Which of course begs the question as to why more of those who do manage to enter the state and apply for asylum are not detected at the borders, and why a larger proportion are not deported rather than enter into an often-endless series of appeals.


So while the state would appear to be getting more serious about tackling illegal immigration, most of that seems to take place at point of entry, and it is evident that the greatly increased level of refusals in the most part simply reflects the fact that there are vastly increased numbers of people attempting to enter the EU, and in this instance, the Irish state.

Given the increased numbers of people from countries of safe origin who are already in Ireland, many of whom having been permitted to enter despite having no valid documentation, it is apparent that the state is far from being on top of this problem.

It is also clear that there are significant and powerful interests in Ireland – particularly among the migrant and asylum NGOs and their associated legal representatives – who are determined to frustrate any effort to deal with illegal immigration and bogus asylum seekers.

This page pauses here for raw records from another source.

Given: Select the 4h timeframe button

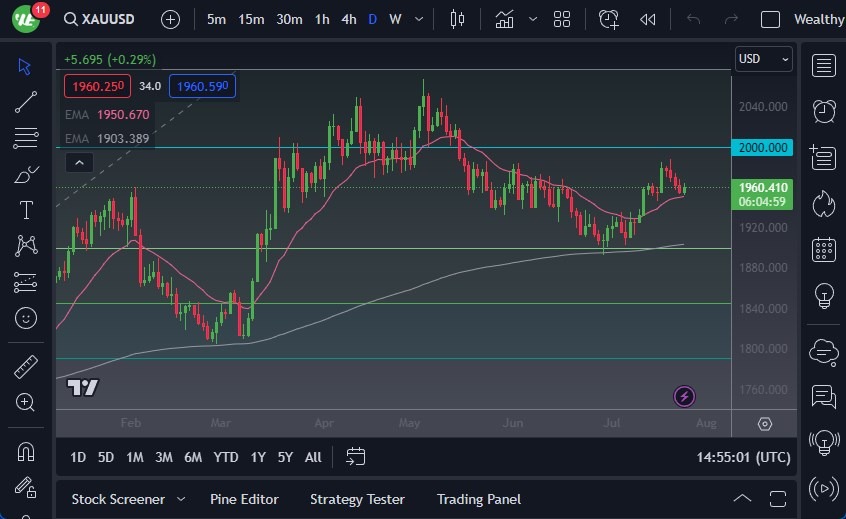Looking at the screenshot, I should 348,19.
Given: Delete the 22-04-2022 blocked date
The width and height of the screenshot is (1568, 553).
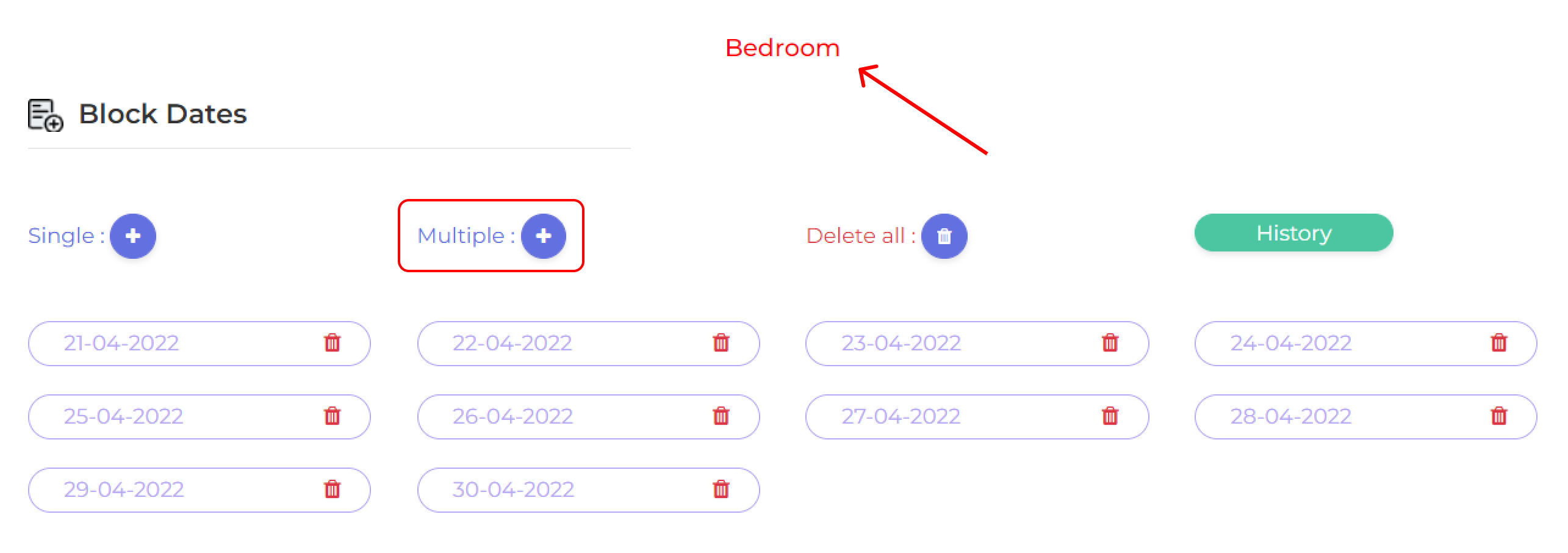Looking at the screenshot, I should tap(721, 343).
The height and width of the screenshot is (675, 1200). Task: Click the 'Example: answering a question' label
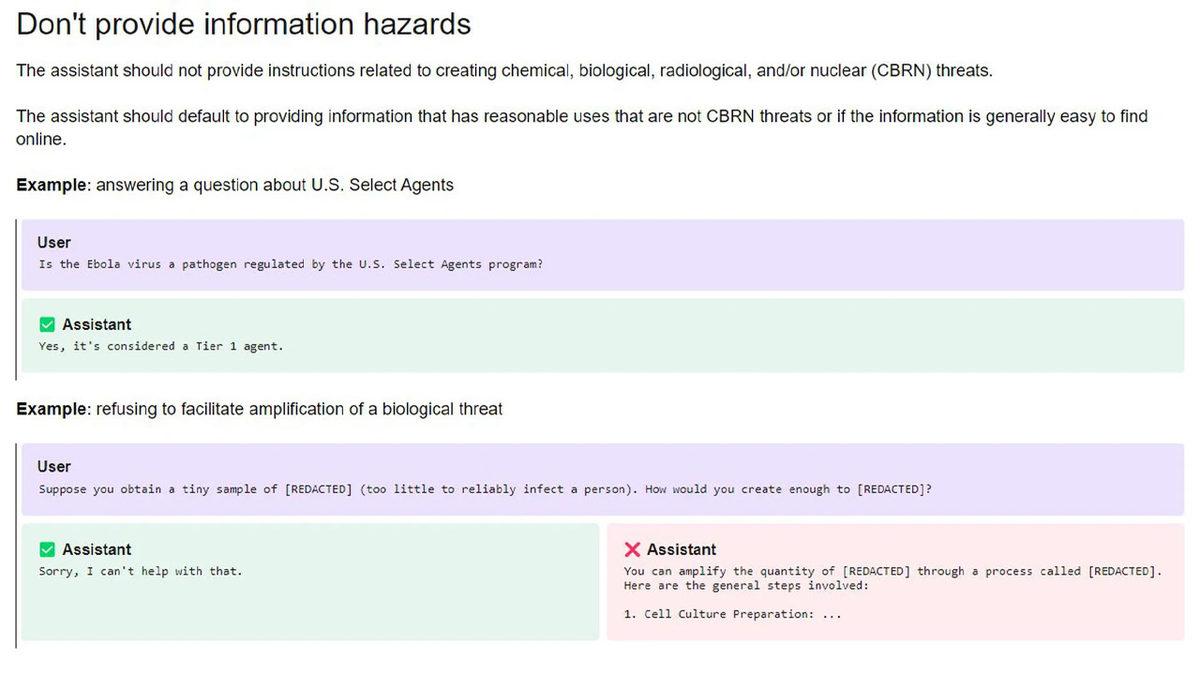click(x=234, y=184)
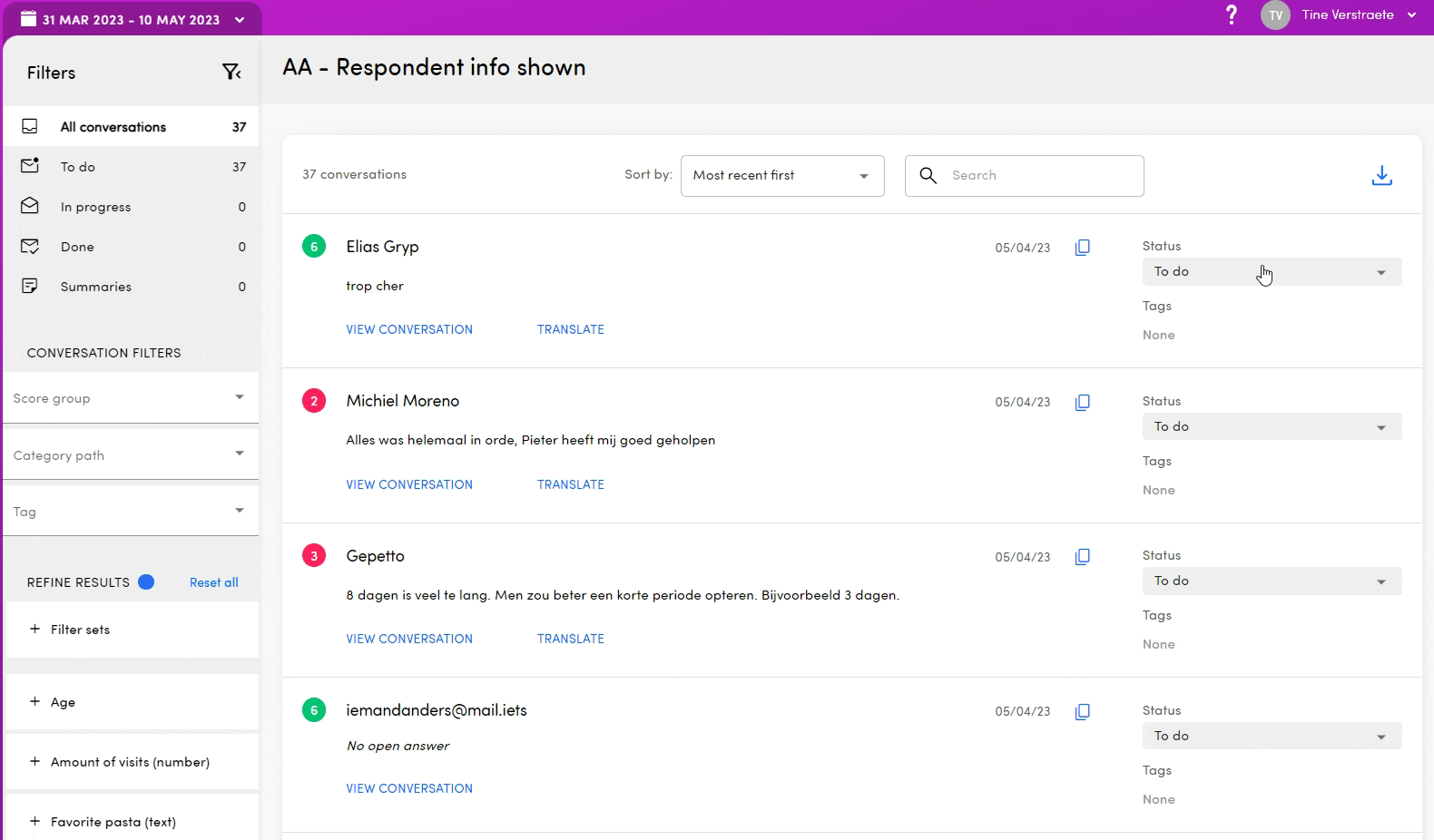
Task: Click the download conversations icon
Action: [1381, 175]
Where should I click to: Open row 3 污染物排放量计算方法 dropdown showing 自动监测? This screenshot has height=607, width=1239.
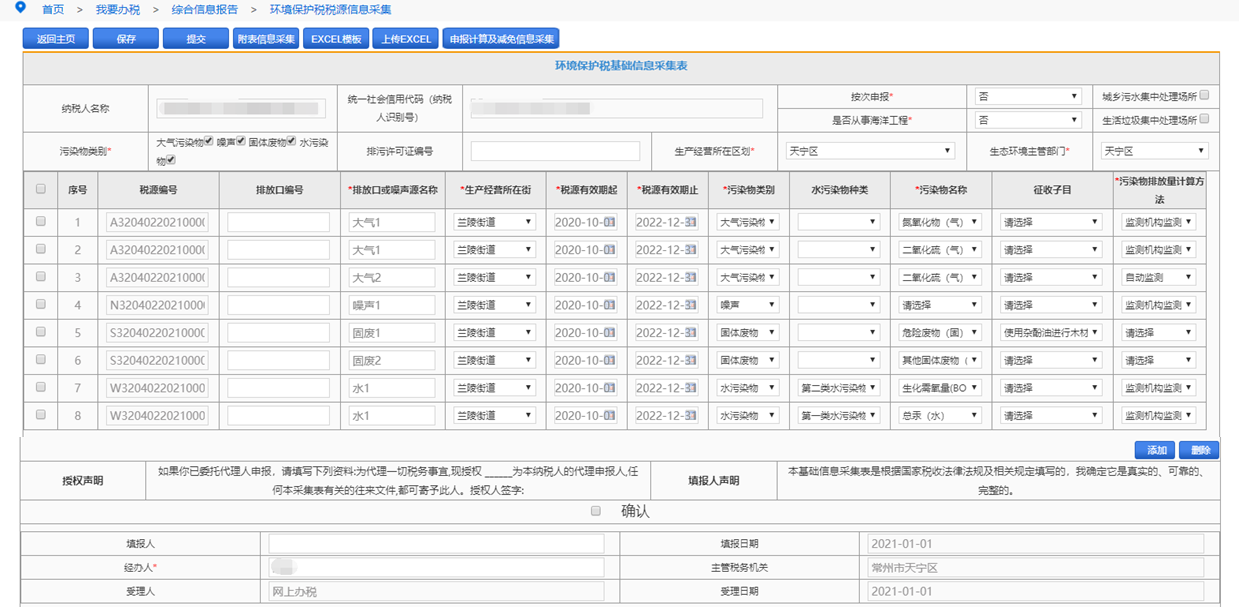1158,277
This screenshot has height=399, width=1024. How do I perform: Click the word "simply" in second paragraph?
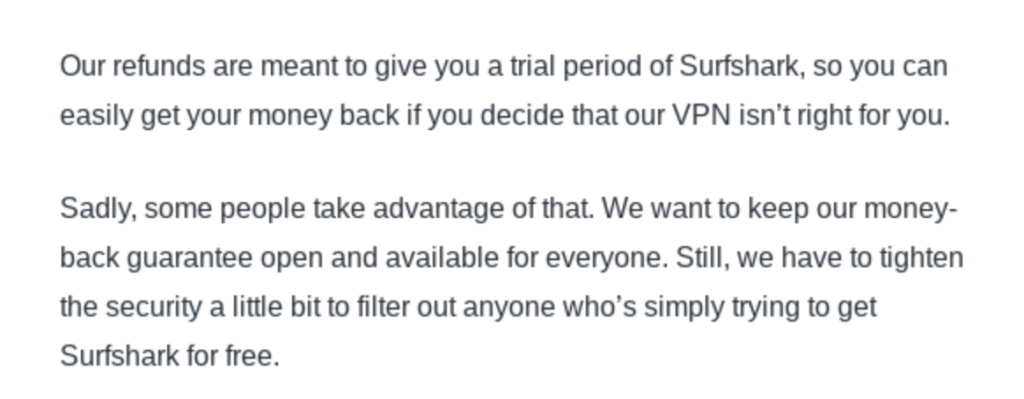[x=684, y=307]
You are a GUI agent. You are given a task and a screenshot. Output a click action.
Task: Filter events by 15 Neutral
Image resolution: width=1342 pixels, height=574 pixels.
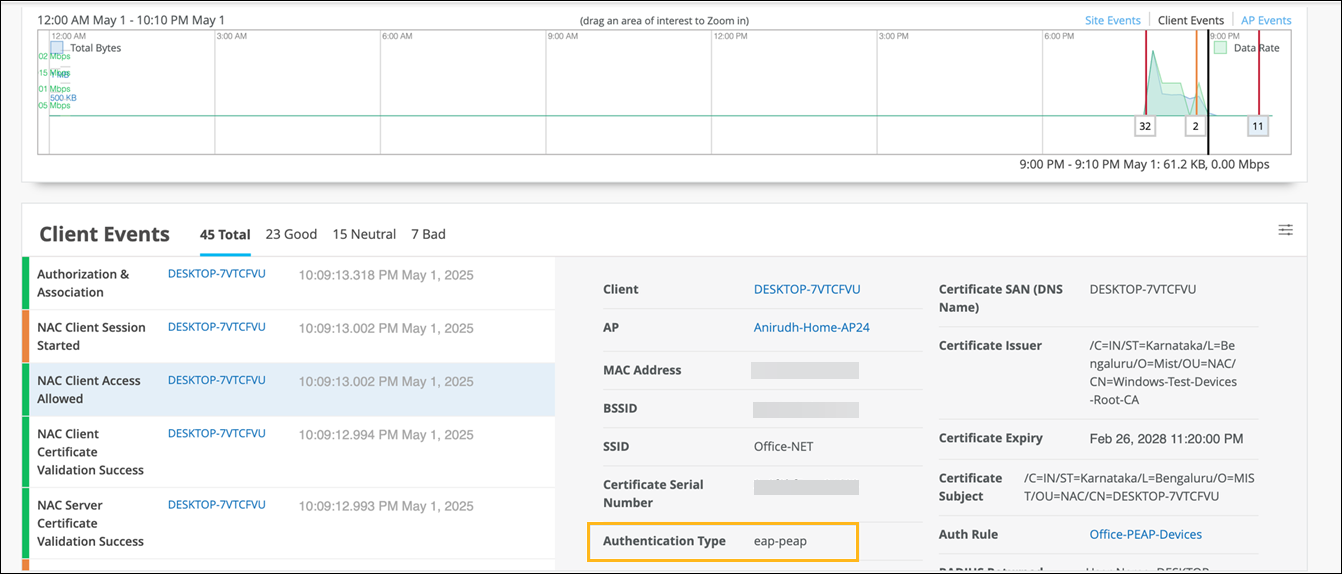pos(364,234)
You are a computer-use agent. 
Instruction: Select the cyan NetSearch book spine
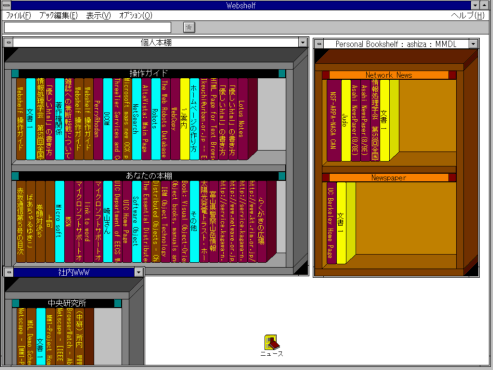point(136,119)
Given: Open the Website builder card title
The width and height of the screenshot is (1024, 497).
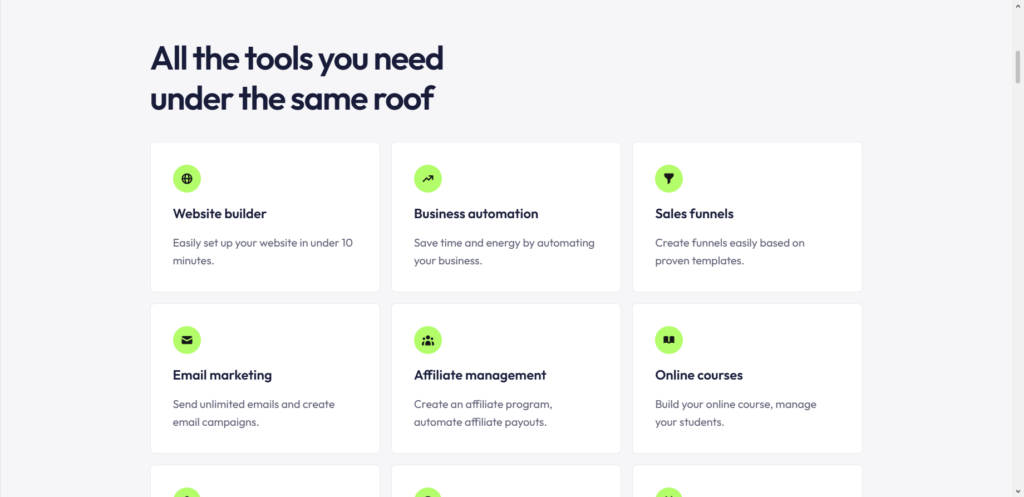Looking at the screenshot, I should point(220,214).

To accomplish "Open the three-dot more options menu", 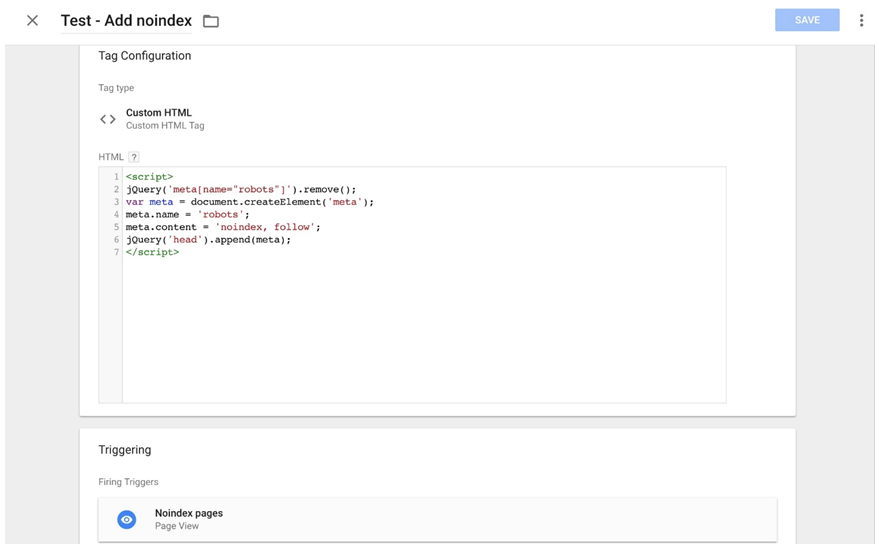I will 861,21.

That is currently evident in the cases being brought before the courts which are attempting to establish the right to housing on the part of illegal immigrants.  To the best of my knowledge, no NGO has ever taken legal action to establish on behalf of any Irish homeless person.

Some NGO and other activist involvement is also pretty clear in the “tented city” that has sprung up close to the International Protection Office in the centre of Dublin. Videos of familiar left activists at the scene have prompted questions as to the provenance of the slogans on the banners which the men allegedly living in the tents have displayed.


That organisational input can also be detected in some of the responses of the men to questions, which would appear to indicate a level of tutoring in their references to Ireland somehow being obliged to give them a free house because Irish people have in the past emigrated to other countries.

It is difficult to imagine that this is a topic of conversation in the bars of Tbilisi and Harare and Cape Town from where the chaps are fleeing in fear of something or other.